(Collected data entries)
- - - -
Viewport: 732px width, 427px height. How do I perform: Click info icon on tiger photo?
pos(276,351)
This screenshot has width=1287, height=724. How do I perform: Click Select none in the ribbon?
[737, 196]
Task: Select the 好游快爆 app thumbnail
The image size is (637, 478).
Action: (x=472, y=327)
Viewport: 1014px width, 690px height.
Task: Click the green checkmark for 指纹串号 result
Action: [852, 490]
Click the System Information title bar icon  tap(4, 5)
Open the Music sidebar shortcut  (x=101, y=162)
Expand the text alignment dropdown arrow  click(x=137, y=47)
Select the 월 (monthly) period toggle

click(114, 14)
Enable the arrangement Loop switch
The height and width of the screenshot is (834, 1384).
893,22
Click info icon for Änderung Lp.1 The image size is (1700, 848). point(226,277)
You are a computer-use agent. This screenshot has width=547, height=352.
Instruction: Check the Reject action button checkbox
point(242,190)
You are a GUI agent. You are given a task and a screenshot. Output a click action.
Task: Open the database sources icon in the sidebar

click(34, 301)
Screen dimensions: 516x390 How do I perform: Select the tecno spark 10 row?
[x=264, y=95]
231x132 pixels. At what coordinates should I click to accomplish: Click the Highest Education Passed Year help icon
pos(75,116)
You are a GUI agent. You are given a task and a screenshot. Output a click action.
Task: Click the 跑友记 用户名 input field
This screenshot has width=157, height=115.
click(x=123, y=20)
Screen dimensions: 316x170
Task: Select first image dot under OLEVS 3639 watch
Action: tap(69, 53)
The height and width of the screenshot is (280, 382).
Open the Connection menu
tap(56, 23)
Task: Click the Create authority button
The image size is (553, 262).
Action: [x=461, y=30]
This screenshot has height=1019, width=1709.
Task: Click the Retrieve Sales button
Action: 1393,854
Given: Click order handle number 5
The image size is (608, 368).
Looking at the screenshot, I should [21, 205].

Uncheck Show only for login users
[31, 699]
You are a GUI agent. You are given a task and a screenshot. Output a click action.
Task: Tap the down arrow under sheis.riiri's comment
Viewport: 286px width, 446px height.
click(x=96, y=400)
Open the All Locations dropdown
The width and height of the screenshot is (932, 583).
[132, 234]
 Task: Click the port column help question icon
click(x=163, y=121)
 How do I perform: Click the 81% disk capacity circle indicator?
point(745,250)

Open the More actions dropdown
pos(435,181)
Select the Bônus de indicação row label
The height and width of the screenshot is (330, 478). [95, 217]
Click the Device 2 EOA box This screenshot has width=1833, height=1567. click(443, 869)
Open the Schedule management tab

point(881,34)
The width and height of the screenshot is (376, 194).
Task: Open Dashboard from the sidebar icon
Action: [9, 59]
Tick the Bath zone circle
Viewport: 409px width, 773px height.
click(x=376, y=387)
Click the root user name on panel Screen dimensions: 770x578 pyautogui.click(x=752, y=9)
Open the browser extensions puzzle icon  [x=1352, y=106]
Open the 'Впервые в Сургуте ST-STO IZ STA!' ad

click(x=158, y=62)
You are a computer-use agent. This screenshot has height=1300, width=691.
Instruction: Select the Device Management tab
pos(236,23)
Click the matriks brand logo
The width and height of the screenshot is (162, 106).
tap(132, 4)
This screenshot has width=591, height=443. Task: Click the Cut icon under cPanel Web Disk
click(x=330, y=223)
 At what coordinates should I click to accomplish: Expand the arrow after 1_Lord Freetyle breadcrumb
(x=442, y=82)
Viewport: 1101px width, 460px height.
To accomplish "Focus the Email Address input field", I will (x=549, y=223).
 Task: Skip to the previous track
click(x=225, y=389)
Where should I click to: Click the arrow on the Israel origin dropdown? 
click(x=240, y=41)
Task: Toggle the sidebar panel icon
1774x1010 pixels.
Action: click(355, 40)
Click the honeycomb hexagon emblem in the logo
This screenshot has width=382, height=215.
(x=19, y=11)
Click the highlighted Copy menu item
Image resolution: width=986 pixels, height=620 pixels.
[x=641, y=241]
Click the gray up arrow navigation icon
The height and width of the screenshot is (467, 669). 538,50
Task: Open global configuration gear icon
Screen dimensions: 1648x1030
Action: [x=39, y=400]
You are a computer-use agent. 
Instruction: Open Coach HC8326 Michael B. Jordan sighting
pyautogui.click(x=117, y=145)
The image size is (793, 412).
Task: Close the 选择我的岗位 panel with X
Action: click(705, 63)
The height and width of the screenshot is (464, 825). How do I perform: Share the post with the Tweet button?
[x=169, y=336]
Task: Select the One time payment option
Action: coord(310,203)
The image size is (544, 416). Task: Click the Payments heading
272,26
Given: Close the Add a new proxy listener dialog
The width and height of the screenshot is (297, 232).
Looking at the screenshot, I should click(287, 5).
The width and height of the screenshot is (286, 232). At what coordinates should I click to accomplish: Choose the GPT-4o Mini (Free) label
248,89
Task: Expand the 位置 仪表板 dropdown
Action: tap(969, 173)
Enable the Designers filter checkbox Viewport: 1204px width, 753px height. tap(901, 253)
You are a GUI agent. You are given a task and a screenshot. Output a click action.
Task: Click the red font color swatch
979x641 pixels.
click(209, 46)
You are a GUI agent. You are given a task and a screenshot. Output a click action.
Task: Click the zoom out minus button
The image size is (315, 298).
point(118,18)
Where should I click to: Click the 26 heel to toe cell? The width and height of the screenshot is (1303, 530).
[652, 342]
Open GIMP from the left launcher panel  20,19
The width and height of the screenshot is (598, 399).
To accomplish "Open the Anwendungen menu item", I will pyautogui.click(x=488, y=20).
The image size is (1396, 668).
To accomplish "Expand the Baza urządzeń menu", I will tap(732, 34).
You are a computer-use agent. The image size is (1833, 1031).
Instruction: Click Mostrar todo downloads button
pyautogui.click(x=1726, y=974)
- - - -
= PROBLEM STATEMENT =
Write out all the items above again, substituting "screen agent" for each occurrence of "GUI agent" and keeping everything else the same.

= ANSWER FOR THE TASK =
Viewport: 732px width, 427px height. How do I perform: Click info icon on tiger photo?
pos(276,351)
This screenshot has width=1287, height=724. How do I perform: Click Select none in the ribbon?
[737, 196]
Task: Select the 好游快爆 app thumbnail
The image size is (637, 478).
Action: (x=472, y=327)
Viewport: 1014px width, 690px height.
Task: Click the green checkmark for 指纹串号 result
Action: [852, 490]
Click the System Information title bar icon  tap(4, 5)
Open the Music sidebar shortcut  (x=101, y=162)
Expand the text alignment dropdown arrow  click(x=137, y=47)
Select the 월 (monthly) period toggle

click(114, 14)
Enable the arrangement Loop switch
The height and width of the screenshot is (834, 1384).
893,22
Click info icon for Änderung Lp.1 The image size is (1700, 848). point(226,277)
You are a computer-use agent. This screenshot has width=547, height=352.
Instruction: Check the Reject action button checkbox
point(242,190)
You are a screen agent. You are given a task and a screenshot. Output a click action.
Task: Open the database sources icon in the sidebar

click(34, 301)
Screen dimensions: 516x390 How do I perform: Select the tecno spark 10 row?
[x=264, y=95]
231x132 pixels. At what coordinates should I click to accomplish: Click the Highest Education Passed Year help icon
pos(75,116)
You are a screen agent. You are given a task and a screenshot. Output a click action.
Task: Click the 跑友记 用户名 input field
This screenshot has width=157, height=115.
click(x=123, y=20)
Screen dimensions: 316x170
Task: Select first image dot under OLEVS 3639 watch
Action: tap(69, 53)
The height and width of the screenshot is (280, 382).
Open the Connection menu
tap(56, 23)
Task: Click the Create authority button
The image size is (553, 262).
Action: [x=461, y=30]
This screenshot has height=1019, width=1709.
Task: Click the Retrieve Sales button
Action: 1393,854
Given: Click order handle number 5
The image size is (608, 368).
Looking at the screenshot, I should [21, 205].

Uncheck Show only for login users
[31, 699]
You are a screen agent. You are given a task and a screenshot. Output a click action.
Task: Tap the down arrow under sheis.riiri's comment
Viewport: 286px width, 446px height.
click(x=96, y=400)
Open the All Locations dropdown
The width and height of the screenshot is (932, 583).
[132, 234]
 Task: Click the port column help question icon
click(x=163, y=121)
 How do I perform: Click the 81% disk capacity circle indicator?
point(745,250)

Open the More actions dropdown
pos(435,181)
Select the Bônus de indicação row label
The height and width of the screenshot is (330, 478). [95, 217]
Click the Device 2 EOA box This screenshot has width=1833, height=1567. click(443, 869)
Open the Schedule management tab

point(881,34)
The width and height of the screenshot is (376, 194).
Task: Open Dashboard from the sidebar icon
Action: [9, 59]
Tick the Bath zone circle
Viewport: 409px width, 773px height.
click(x=376, y=387)
Click the root user name on panel Screen dimensions: 770x578 pyautogui.click(x=752, y=9)
Open the browser extensions puzzle icon  [x=1352, y=106]
Open the 'Впервые в Сургуте ST-STO IZ STA!' ad

click(x=158, y=62)
You are a computer-use agent. This screenshot has height=1300, width=691.
Instruction: Select the Device Management tab
pos(236,23)
Click the matriks brand logo
The width and height of the screenshot is (162, 106).
tap(132, 4)
This screenshot has width=591, height=443. Task: Click the Cut icon under cPanel Web Disk
click(x=330, y=223)
 At what coordinates should I click to accomplish: Expand the arrow after 1_Lord Freetyle breadcrumb
(x=442, y=82)
Viewport: 1101px width, 460px height.
To accomplish "Focus the Email Address input field", I will (x=549, y=223).
 Task: Skip to the previous track
click(x=225, y=389)
Where should I click to: Click the arrow on the Israel origin dropdown? 
click(x=240, y=41)
Task: Toggle the sidebar panel icon
1774x1010 pixels.
Action: click(355, 40)
Click the honeycomb hexagon emblem in the logo
This screenshot has width=382, height=215.
(x=19, y=11)
Click the highlighted Copy menu item
Image resolution: width=986 pixels, height=620 pixels.
[x=641, y=241]
Click the gray up arrow navigation icon
The height and width of the screenshot is (467, 669). 538,50
Task: Open global configuration gear icon
Screen dimensions: 1648x1030
Action: [x=39, y=400]
You are a computer-use agent. 
Instruction: Open Coach HC8326 Michael B. Jordan sighting
pyautogui.click(x=117, y=145)
The image size is (793, 412).
Task: Close the 选择我的岗位 panel with X
Action: click(705, 63)
The height and width of the screenshot is (464, 825). How do I perform: Share the post with the Tweet button?
[x=169, y=336]
Task: Select the One time payment option
Action: coord(310,203)
The image size is (544, 416). Task: Click the Payments heading
272,26
Given: Close the Add a new proxy listener dialog
The width and height of the screenshot is (297, 232).
Looking at the screenshot, I should click(287, 5).
The width and height of the screenshot is (286, 232). At what coordinates should I click to accomplish: Choose the GPT-4o Mini (Free) label
248,89
Task: Expand the 位置 仪表板 dropdown
Action: tap(969, 173)
Enable the Designers filter checkbox Viewport: 1204px width, 753px height. tap(901, 253)
You are a screen agent. You are given a task and a screenshot. Output a click action.
Task: Click the red font color swatch
979x641 pixels.
click(209, 46)
You are a screen agent. You are given a task and a screenshot. Output a click action.
Task: Click the zoom out minus button
The image size is (315, 298).
point(118,18)
Where should I click to: Click the 26 heel to toe cell? The width and height of the screenshot is (1303, 530).
[652, 342]
Open GIMP from the left launcher panel  20,19
The width and height of the screenshot is (598, 399).
To accomplish "Open the Anwendungen menu item", I will pyautogui.click(x=488, y=20).
The image size is (1396, 668).
To accomplish "Expand the Baza urządzeń menu", I will tap(732, 34).
You are a computer-use agent. The image size is (1833, 1031).
Instruction: Click Mostrar todo downloads button
pyautogui.click(x=1726, y=974)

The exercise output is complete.